How to Paint a Sunset in Water-Colors.
Take a piece of Whatman’s rough drawing-paper, or a kind that is termed egg-shell cartoon, the size decided upon for your picture. Have ready a large dish of clean water, brushes, and paints. Draw a pencil-line along the centre of your paper for your horizon, Fig. 151; then directly on the line paint a streak of vermilion. Put the color on quite damp, and make it about half an inch broad, extending one-fourth of an inch on either side of the horizon-line, Fig. 152. Next, quickly paint a yellow streak above and below the red one, making each streak of the same size and parallel, and leaving a little white paper between the different colors, Fig. 153. With a clean brush dipped in clean water carefully moisten the paper between the streaks, and allow the edges of the colors to mingle, Fig. 154. Before this has time to dry, paint a blue streak above and below, about half an inch from the yellow, Fig. 155; then with the clean brush dampen the white paper between, being careful not to get it too wet; there should be just enough moisture to enable the colors to flow and mingle at the edges, Fig. 156. This may be aided by holding the paper first one side up and then the other, until the edges are evenly blended. Now, before the horizon is quite dry, while it is still damp enough to cause the paint to spread, fill a brush with Payne’s gray, which should be rather dark and not too wet, touch the point of your brush here and there along the horizon, now a little above and now a little below, and you will find that the paint will spread and make excellent trees for the distance, Fig. 157.
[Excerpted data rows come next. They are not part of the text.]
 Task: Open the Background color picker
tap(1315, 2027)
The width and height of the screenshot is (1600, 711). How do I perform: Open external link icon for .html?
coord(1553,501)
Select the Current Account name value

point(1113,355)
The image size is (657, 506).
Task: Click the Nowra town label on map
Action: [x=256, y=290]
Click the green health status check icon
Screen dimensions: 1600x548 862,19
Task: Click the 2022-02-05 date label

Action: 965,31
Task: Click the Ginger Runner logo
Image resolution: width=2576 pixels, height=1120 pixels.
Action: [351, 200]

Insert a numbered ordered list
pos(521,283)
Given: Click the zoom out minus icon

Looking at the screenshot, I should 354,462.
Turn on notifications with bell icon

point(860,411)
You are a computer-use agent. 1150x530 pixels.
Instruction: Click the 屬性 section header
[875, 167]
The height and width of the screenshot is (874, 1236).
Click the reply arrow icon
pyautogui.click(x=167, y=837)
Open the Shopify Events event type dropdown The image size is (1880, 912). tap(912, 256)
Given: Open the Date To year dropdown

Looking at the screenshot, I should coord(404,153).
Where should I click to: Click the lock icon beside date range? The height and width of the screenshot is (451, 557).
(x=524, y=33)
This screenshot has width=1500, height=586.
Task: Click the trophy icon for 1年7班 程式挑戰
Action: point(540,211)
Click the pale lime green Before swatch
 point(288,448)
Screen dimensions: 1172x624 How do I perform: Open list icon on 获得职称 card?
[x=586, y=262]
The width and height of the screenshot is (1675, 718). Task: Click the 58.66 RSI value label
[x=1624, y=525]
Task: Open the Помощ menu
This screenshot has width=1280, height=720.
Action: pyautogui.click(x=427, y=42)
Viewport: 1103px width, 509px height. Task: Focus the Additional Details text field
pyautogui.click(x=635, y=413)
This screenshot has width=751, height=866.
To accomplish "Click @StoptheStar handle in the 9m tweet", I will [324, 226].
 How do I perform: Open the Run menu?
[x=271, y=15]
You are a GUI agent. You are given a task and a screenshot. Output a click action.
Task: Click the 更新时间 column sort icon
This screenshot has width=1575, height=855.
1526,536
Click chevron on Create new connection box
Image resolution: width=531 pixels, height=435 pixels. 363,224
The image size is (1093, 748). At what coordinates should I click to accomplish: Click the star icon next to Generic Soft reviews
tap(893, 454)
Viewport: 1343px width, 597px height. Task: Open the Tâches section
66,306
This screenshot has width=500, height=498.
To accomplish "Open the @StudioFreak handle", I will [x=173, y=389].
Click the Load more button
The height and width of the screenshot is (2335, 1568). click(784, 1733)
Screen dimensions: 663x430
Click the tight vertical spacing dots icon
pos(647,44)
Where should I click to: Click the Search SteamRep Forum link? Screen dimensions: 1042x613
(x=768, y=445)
When your work is dry enough to paint over without spreading the color, mix some green and black, and green and brown; paint in the meadow, using the color made of green and black for the extreme and middle distance, the color made of green and brown for the foreground, leaving spaces for streams and ponds, and your sunset upon the meadow is finished. A pretty little sketch it is, too, Fig. 158.
Leaf from an Artist’s Note-Book.
A different composition can be made by proceeding as directed as far as Fig. 156 and then, instead of putting in trees on the horizon, hills running to points in the water can be painted in a flat tint with the Payne’s gray, and a vessel with masts painted in the foreground, as in Fig. 159. This also makes a pretty and effective little sketch.
Fig. 160 shows sunset notes taken while aboard a ferryboat in the winter of 1886-87. From these you can see just how the notes are made; but you must make your own notes, because what is perfectly intelligible to the writer of the sunset memoranda is an enigma to another person. For example, in Fig. 160, “Rose-tinted sky” may mean almost any shade of red, or blue and red mixed, but “Rose-tinted sky” no doubt brings before the mind’s eye of the writer of the notes the exact color of the sky at the time the notes were made.